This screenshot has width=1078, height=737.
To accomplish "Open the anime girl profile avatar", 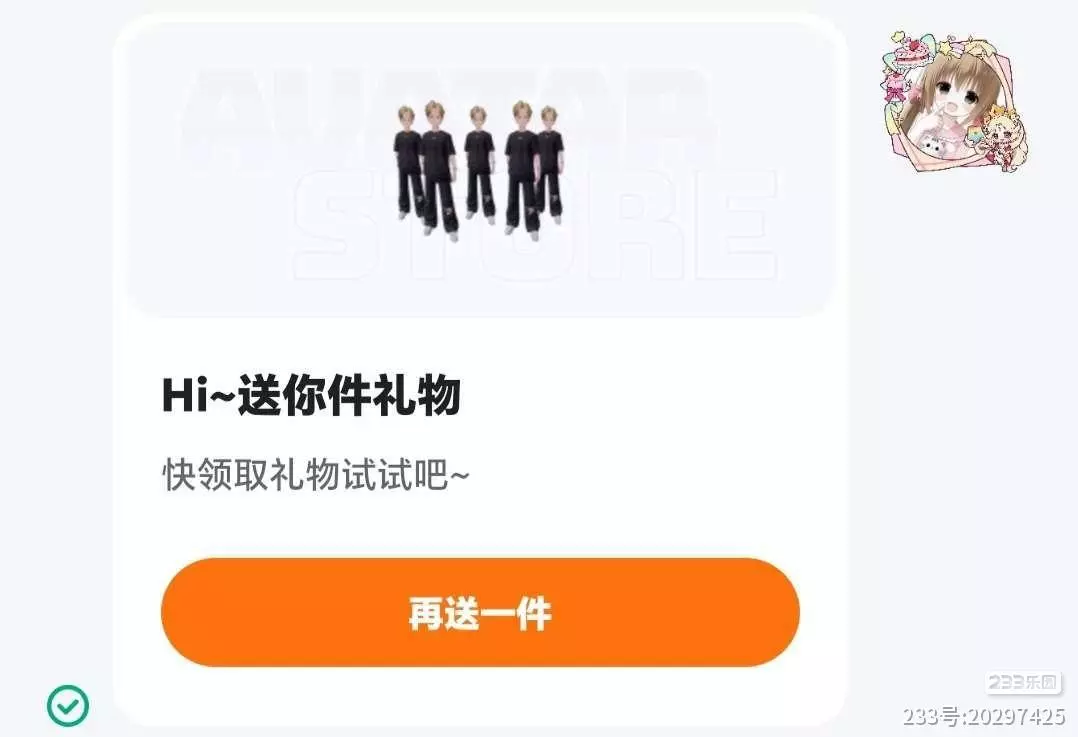I will point(953,102).
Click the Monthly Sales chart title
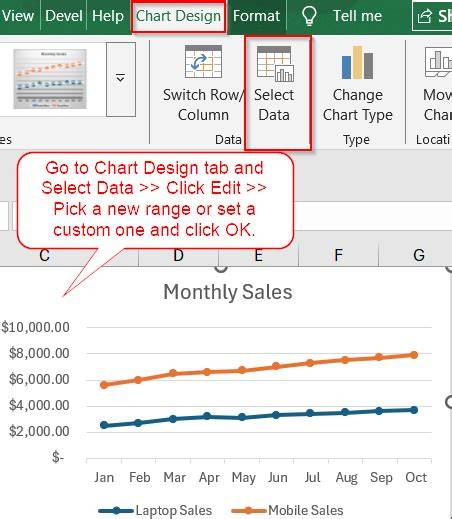 228,292
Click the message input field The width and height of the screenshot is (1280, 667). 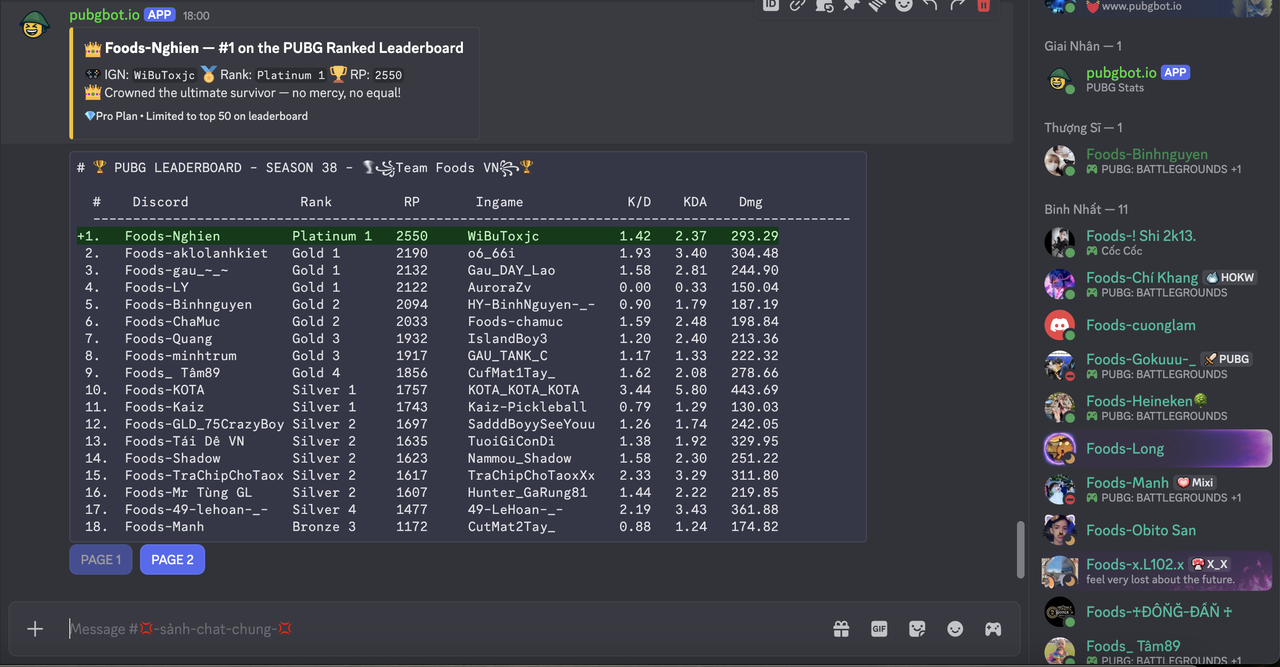click(440, 629)
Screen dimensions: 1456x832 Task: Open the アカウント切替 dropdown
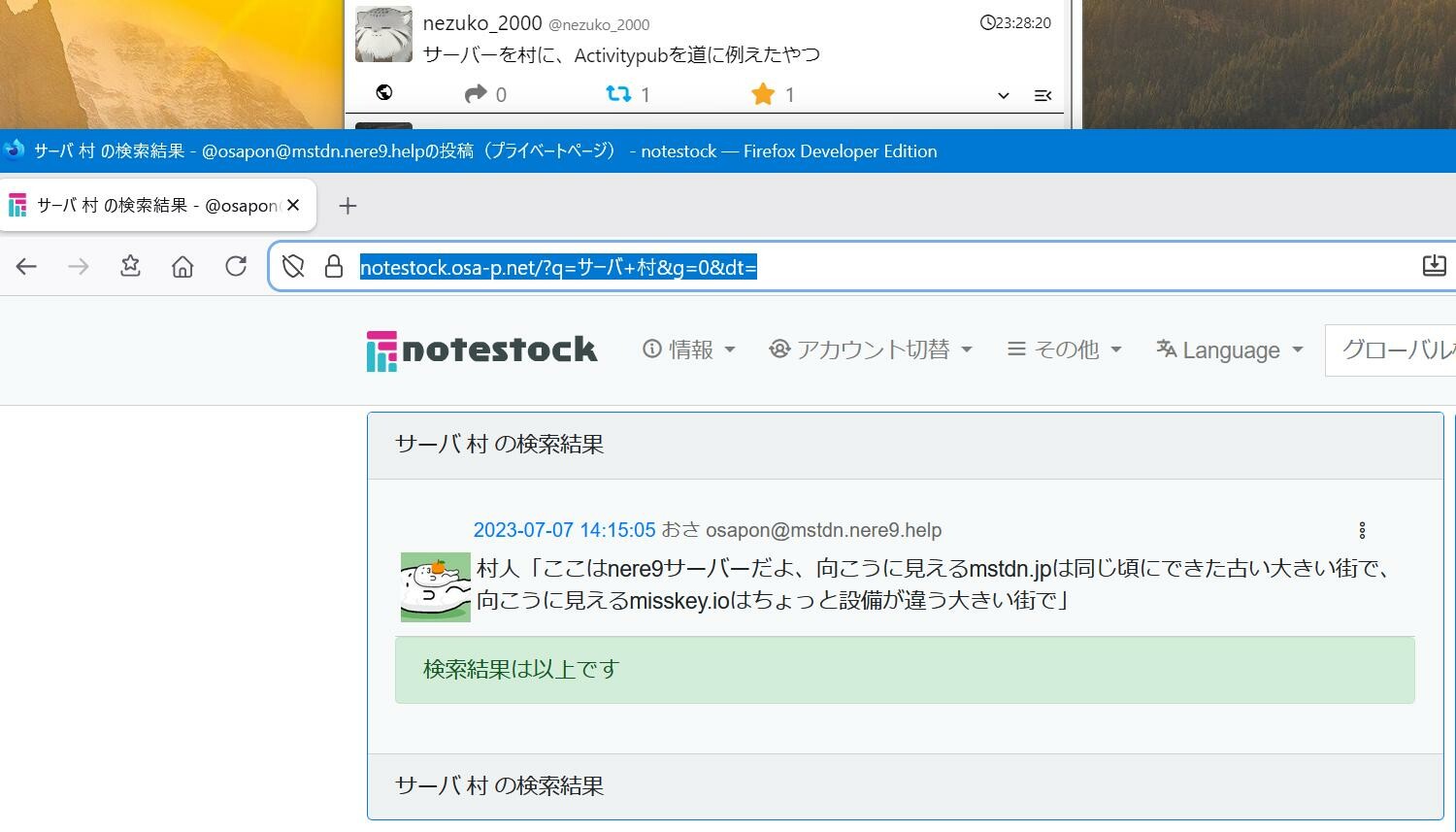click(x=871, y=349)
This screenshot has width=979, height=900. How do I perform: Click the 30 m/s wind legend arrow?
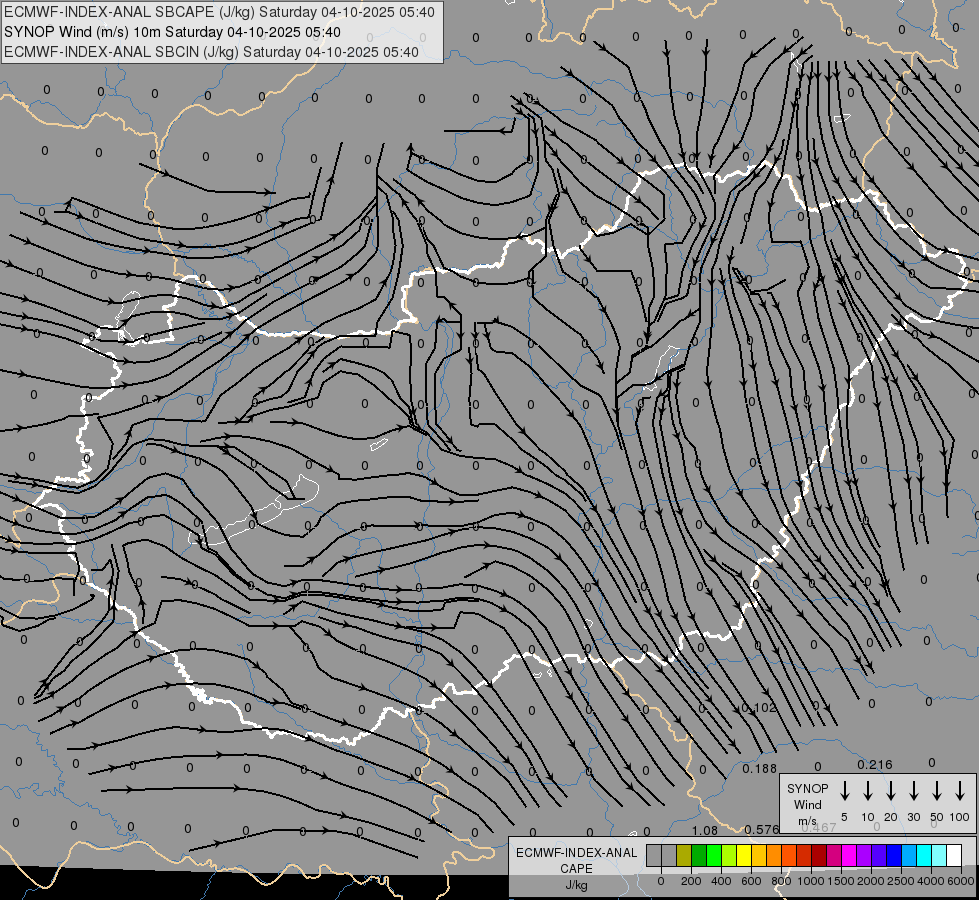(x=913, y=791)
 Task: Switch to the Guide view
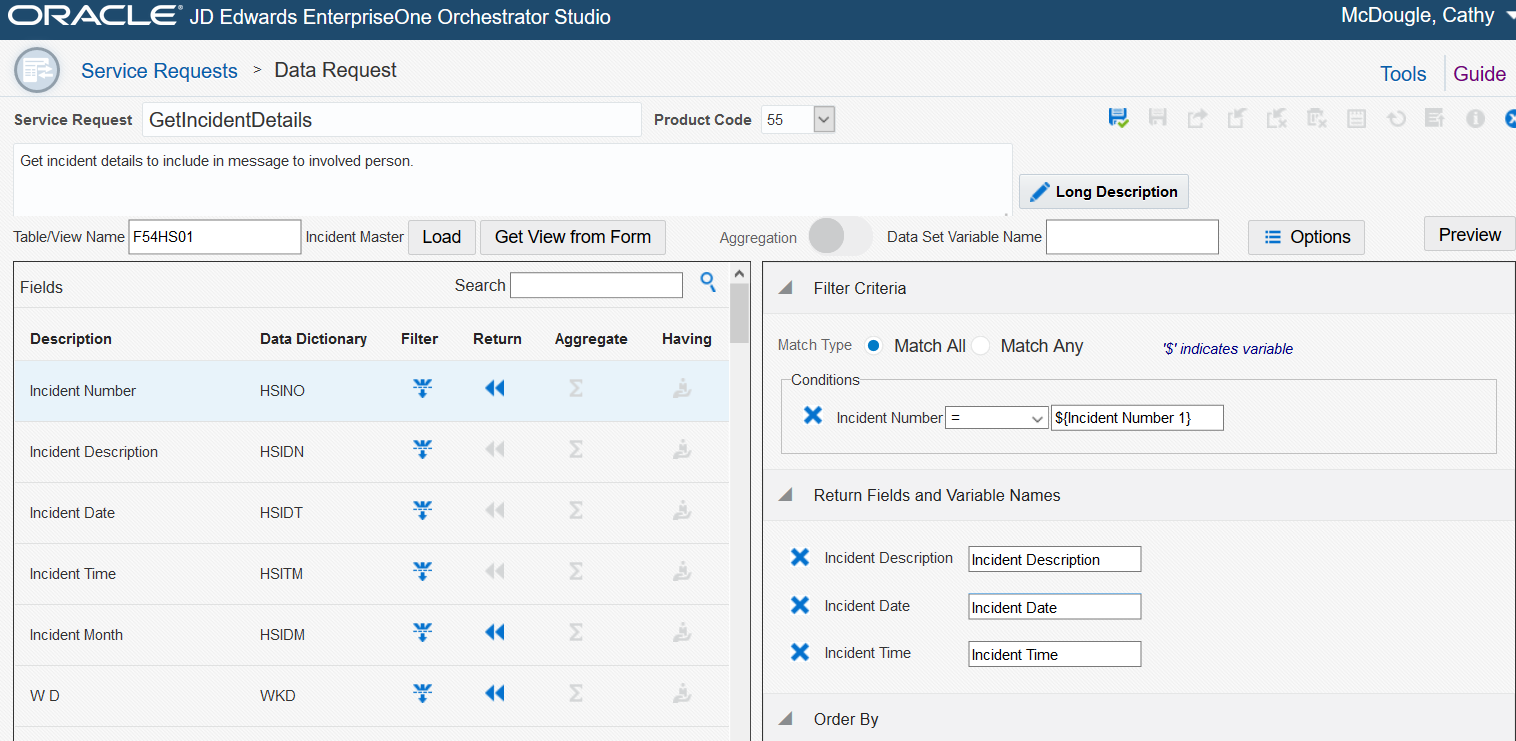(x=1479, y=73)
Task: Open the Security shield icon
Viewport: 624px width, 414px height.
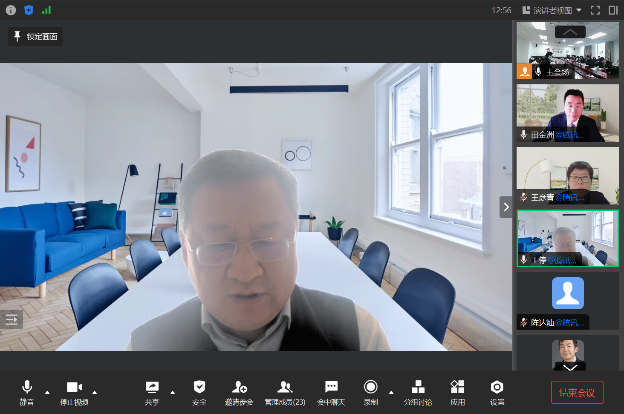Action: point(199,387)

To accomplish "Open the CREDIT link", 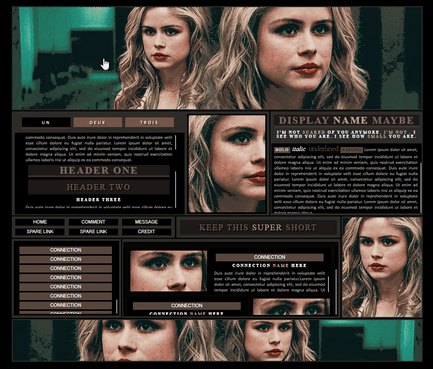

> **What the task requires**: Write out, exactly and only, the lines from the one containing "Viewport: 624px width, 414px height." through the last line of the material above. Pictures do not go in the copy.

> **Answer to the exercise**:
Viewport: 624px width, 414px height.
Action: point(199,387)

To accomplish "Open the CREDIT link", 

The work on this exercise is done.